ADR-005: Experiment Data Governance

Status

Proposed

Context

Brainqub3 Agent Labs generates experiment data through systematic runs that compare agent architectures. Each run produces:

Run Artifacts:

run_manifest.json: Content-hashed manifest with run ID, scenario, architecture, agent count, parameters
performance_metrics.json: Task completion time, success rate, output quality scores
coordination_metrics.json: Overhead %, message density, redundancy, efficiency, error amplification
agent_logs/: Individual agent execution logs and decisions
evaluations/: Evaluator judgments (pass/fail + rationale)

Agent Labs Design Principles:

Immutability: Runs are never modified after creation (content-hashed)
Reproducibility: Run manifest contains all parameters needed to recreate experiment
Evaluator-First: No experiment without validated evaluator + passing tests
Local-First: Data stored in local filesystem, optionally synced to cloud

CODITECT Context:

CODITECT already has data governance patterns:
- ~/.coditect-data/ for user data (ADR-114)
- org.db is irreplaceable (decisions, learnings, error_solutions)
- Session logs in ~/.coditect-data/session-logs/ (ADR-155)
- Immutable session logs with content hashing
CODITECT values reproducibility and audit trails
Multi-machine access (same user, different machines)
Storage growth concerns (218 PDFs = 12+ GB in UDOM pipeline)

Questions:

Where should Agent Labs run data be stored?
How to handle storage growth (hundreds of runs = GBs of logs)?
Should run data sync across machines (like session logs)?
How long to retain runs?
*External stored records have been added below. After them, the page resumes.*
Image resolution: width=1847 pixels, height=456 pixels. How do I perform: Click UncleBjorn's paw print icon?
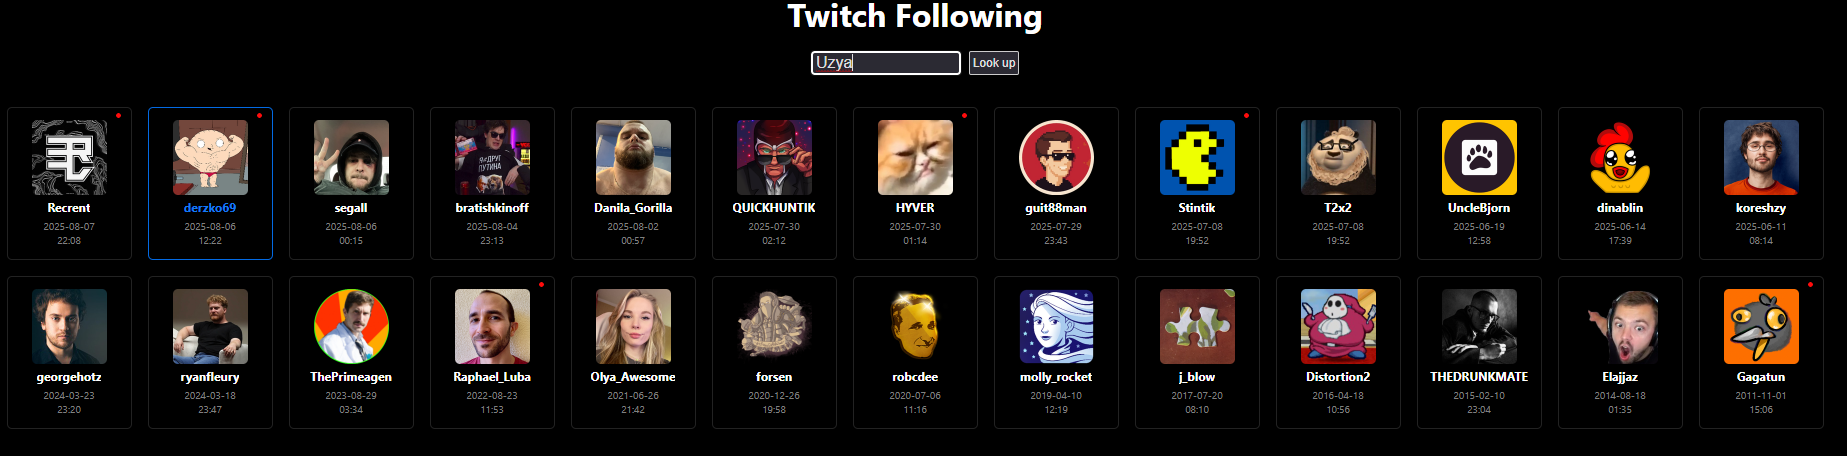[1479, 157]
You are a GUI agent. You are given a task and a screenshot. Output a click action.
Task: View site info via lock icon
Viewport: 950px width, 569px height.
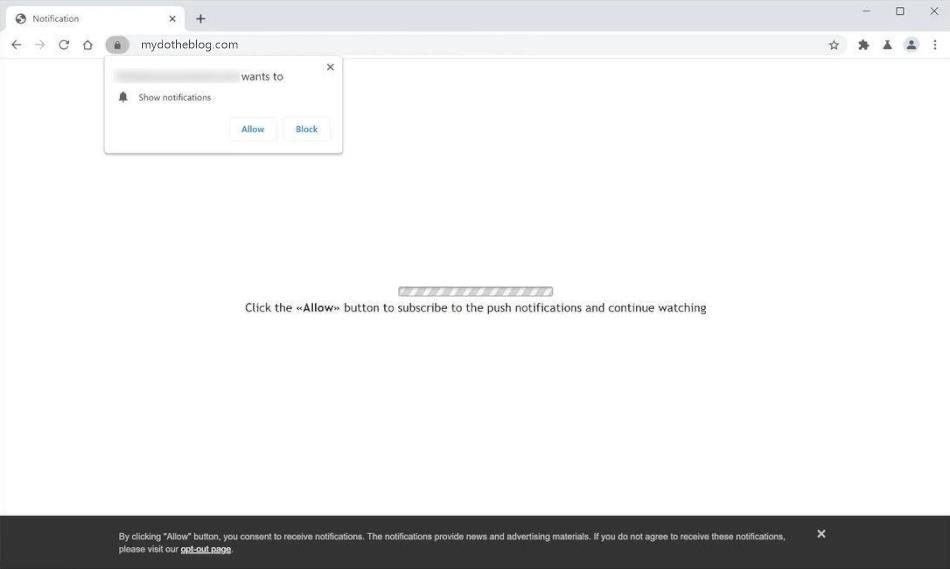pos(117,45)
Archival strategy?
Can runs be deleted, or are they permanent like org.db decisions?

Decision

Run data is immutable, content-hashed, and stored locally with optional cloud sync, following these principles:

1. Storage Location

Primary Storage (Local):

~/.coditect-data/scaling-experiments/
├── runs/
│   ├── run-2026-02-16-abc123/
│   │   ├── run_manifest.json        # Content-hashed metadata
│   │   ├── performance_metrics.json
│   │   ├── coordination_metrics.json
│   │   ├── agent_logs/              # Per-agent execution logs
│   │   └── evaluations/             # Evaluator judgments
│   └── run-2026-02-16-def456/
├── evaluators/                       # Evaluator definitions (versioned)
├── scenarios/                        # Scenario configurations
└── scaling-models/                   # Trained models (coefficients)
    ├── coditect-v1.json
    └── calibration-2026-02-16/       # Raw calibration data

Rationale:

Aligns with CODITECT data pattern (~/.coditect-data/)
Isolated from protected installation (no accidental contamination)
User-owned, survives CODITECT version upgrades
Accessible to Agent Labs CLI (configured via environment variable)
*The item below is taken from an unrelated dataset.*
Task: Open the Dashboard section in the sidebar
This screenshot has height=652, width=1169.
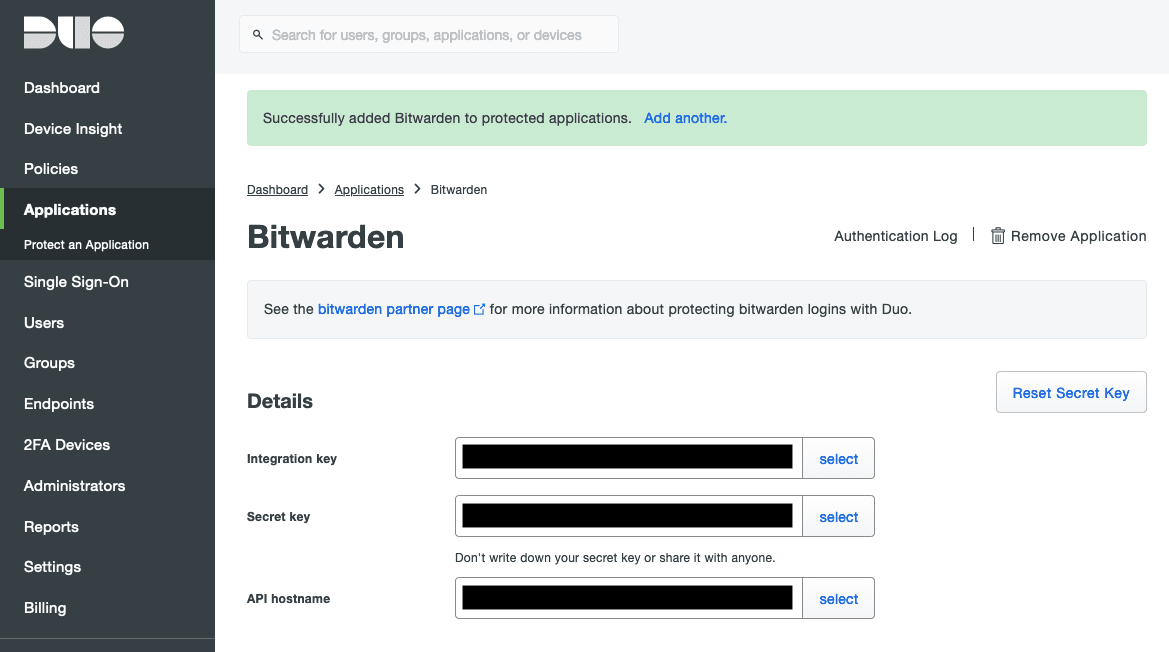Action: (x=61, y=88)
2. Immutability Enforcement

Content Hashing:

Run ID = SHA256(run_manifest.json)[:16] (matches Agent Labs pattern)
Run directory name includes hash: run-{date}-{hash}/
Any modification to manifest invalidates run ID → creates new run

Write-Once:

Runs created in temp directory, moved to final location atomically
No in-place edits (use os.rename() for atomic move)
Read-only permissions after creation: chmod 444 run_manifest.json

Why Immutable:

Reproducibility: exact parameters preserved forever
Audit trail: cannot alter results retroactively
Scaling model validity: training data must be stable
Scientific integrity: matches Agent Labs research methodology

3. Cloud Sync (Optional)

Google Cloud Storage (Matches CODITECT Pattern):

gs://coditect-scaling-experiments-{user_id}/
└── runs/
    └── run-2026-02-16-abc123/
        └── [same structure as local]

Sync Behavior:

Manual: /scaling-sync --upload (push local → cloud), --download (pull cloud → local)
Automatic (opt-in): Sync on run completion if CODITECT_SCALING_SYNC=true
Incremental: Only upload new runs (skip existing hashes)
Cross-machine: Multiple machines can pull same runs for analysis

Rationale:

Matches org.db backup pattern (gs://coditect-cloud-infra-context-backups)
Enables collaboration (share runs across team)
Disaster recovery (machine loss → restore from cloud)
Optional (offline-first still works)

4. Retention and Archival

Retention Policy:

Active runs (last 90 days): Keep in ~/.coditect-data/scaling-experiments/runs/
Archived runs (90+ days old): Move to ~/.coditect-data/scaling-experiments/archive/
Deletion: Never automatic; manual only with explicit user command

Archival Workflow:

# Archive old runs (move to archive/, preserve in cloud)
/scaling-archive --older-than 90d

# Prune archived runs (delete local copies, keep cloud backups)
/scaling-prune --archived-only --keep-cloud-backup

# Full deletion (local + cloud, requires confirmation)
/scaling-delete run-2026-02-16-abc123 --confirm

Archival Format:

Compress runs: tar -czf run-2026-02-16-abc123.tar.gz run-2026-02-16-abc123/
Store compressed archives in archive/ directory
Decompress on-demand for analysis

Exemptions from Archival:

Runs tagged --keep-forever (e.g., benchmark baselines, paper results)
Runs used in active scaling models (referenced in coditect-v1.json)
Failed runs (always delete promptly, not archived)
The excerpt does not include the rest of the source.